13 July 2006

reformed literature 2

reformed literature 2

Thanks to all below who gave suggestions for works of Reformed theology that could give a well-rounded introduction to someone trying to understand the contours of the tradition as well as its contemporary profile.

If I had to give a list of ten such books, I think my list would likely include the following, though with the option of course to modify the list in individual circumstances:
William Edgar, Truth in All Its Glory: Commending The Reformed Faith (P&R 2004)

Book of Confessions (PCUSA) and/or Philip Schaff, Creeds of Christendom (Baker 1984)

Sinclair Ferguson, The Holy Spirit (IVP 1997) or The Christian Life (Banner of Truth 1996)

Robert Letham, The Work of Christ (IVP 1993)

Alber M. Wolters, Creation Regained: Biblical Basics for a Reformational Worldview (Eerdmans 2005)

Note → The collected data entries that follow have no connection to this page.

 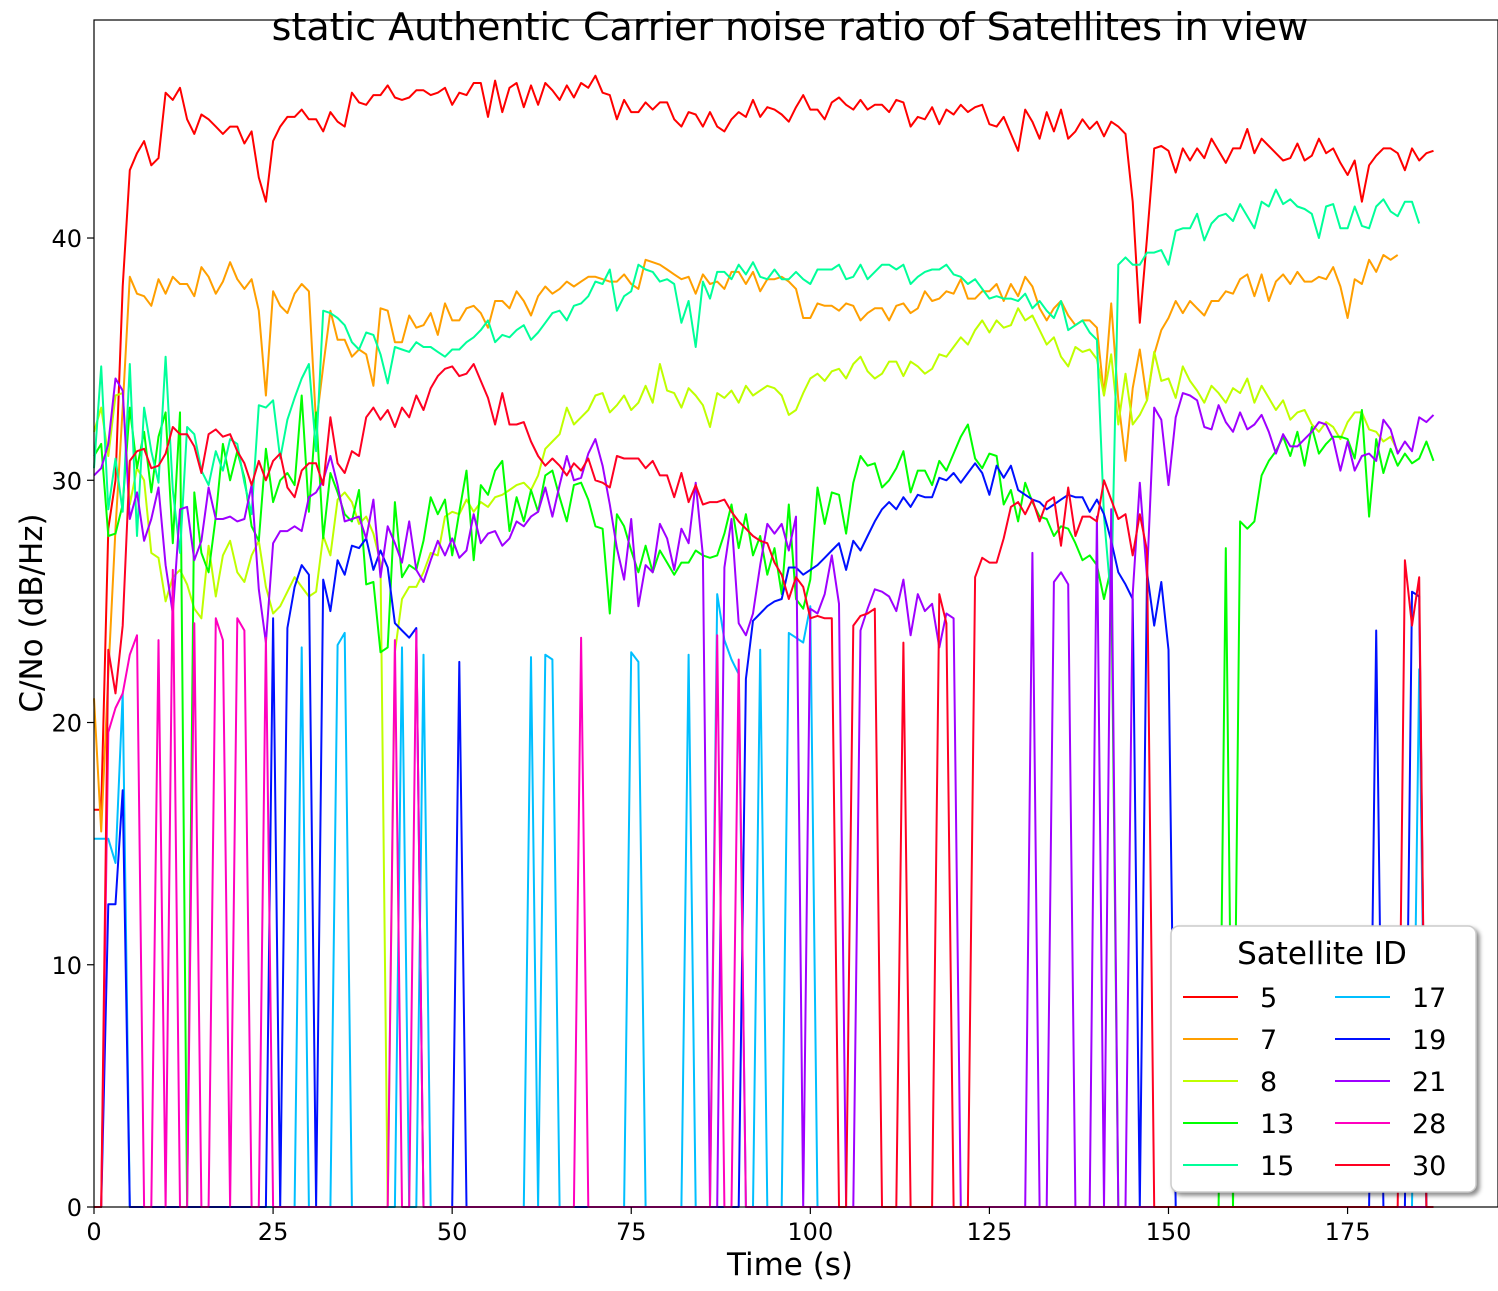 What do you see at coordinates (990, 1232) in the screenshot?
I see `x-tick-label: 125` at bounding box center [990, 1232].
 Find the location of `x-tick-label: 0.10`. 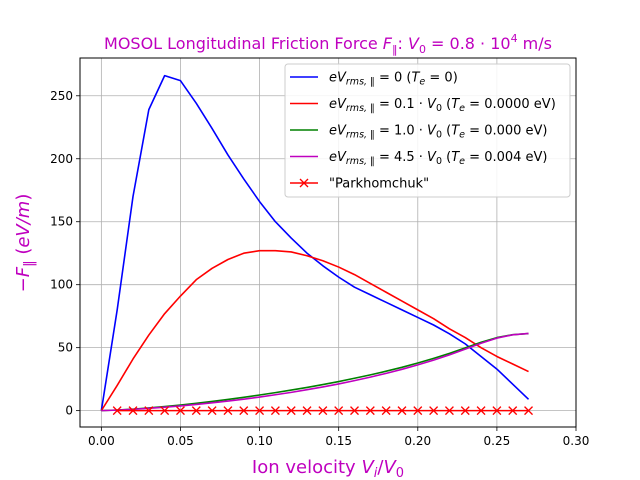

x-tick-label: 0.10 is located at coordinates (260, 441).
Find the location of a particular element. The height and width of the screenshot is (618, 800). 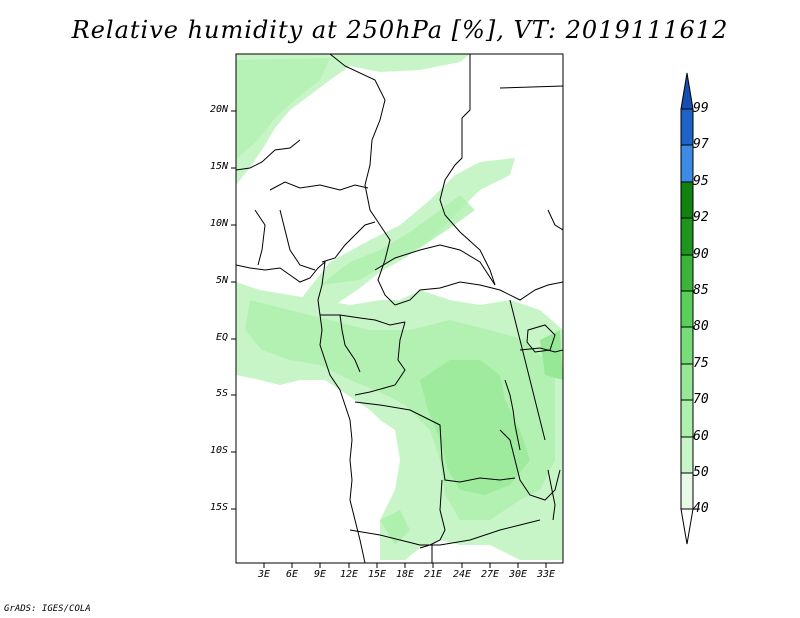

humidity-field-north-inner is located at coordinates (283, 109).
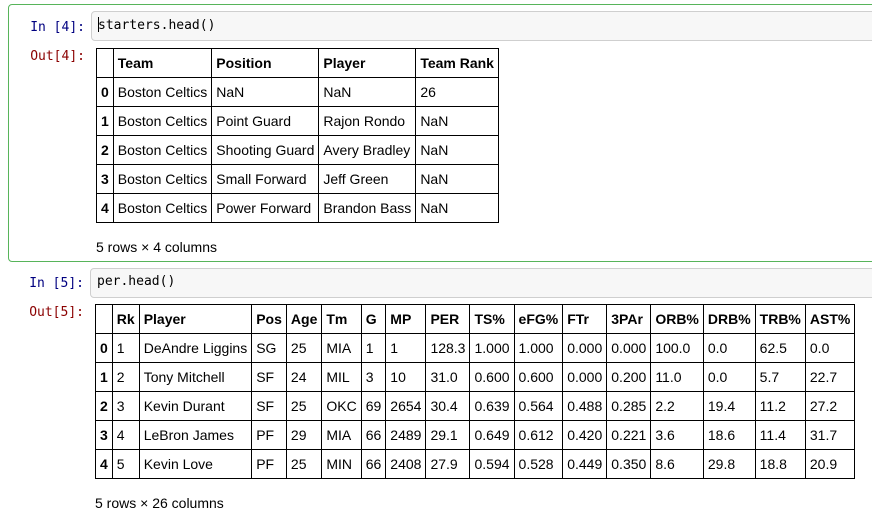 The height and width of the screenshot is (522, 872). What do you see at coordinates (104, 377) in the screenshot?
I see `row-index-cell: 1` at bounding box center [104, 377].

Leonard Vander Zee, Christ, Baptism, and the Lord's Supper: Recovering the Sacraments for Evangelical Worship (IVP 2004)

Michael D. Williams, Far As The Curse Is Found: The Covenant Story Of Redemption (P&R 2005) or Craig Bartholomew and Michael Goheen, The Drama of Scripture: Finding Our Place in the Biblical Story (Baker Academic 2004)

Lesslie Newbigin, The Open Secret: An Introduction to the Theology of Mission (Eerdmans 1995)

John Calvin, John Calvin: Steward of God's Covenant: Selected Writings , ed. by John F. Thornton (Vintage 2006)
Well, that's only nine (or more than ten, depending how one is counting). My primary criterion was to choose contemporary, accessible works that nonetheless preserve and present the best of the tradition from the standpoint of current scholarship.

While some of these books sketch some history, ideally I would probably want more history. But I'm not sure what to choose to fill that out and one could hardly hand Richard Muller's corpus to an inquirer. A good resource might be the relevant bits of The Reformation Theologians: An Introduction to Theology in the Early Modern Period edited by Carter Lindberg (Blackwell 2001). That book, however, doesn't help with the 17th century or later, but once one starts down that avenue, it's difficult to know when to stop.

I would also like to include some kind of overview of the past century or so of mainline Reformed theology (Barth, Moltmann, Pannenberg, Niebuhr, etc.). Here I might suggest the relevant bits of Stanley Grenz and Roger Olson's 20th-Century Theology: God and the World in a Transitional Age (IVP 1997).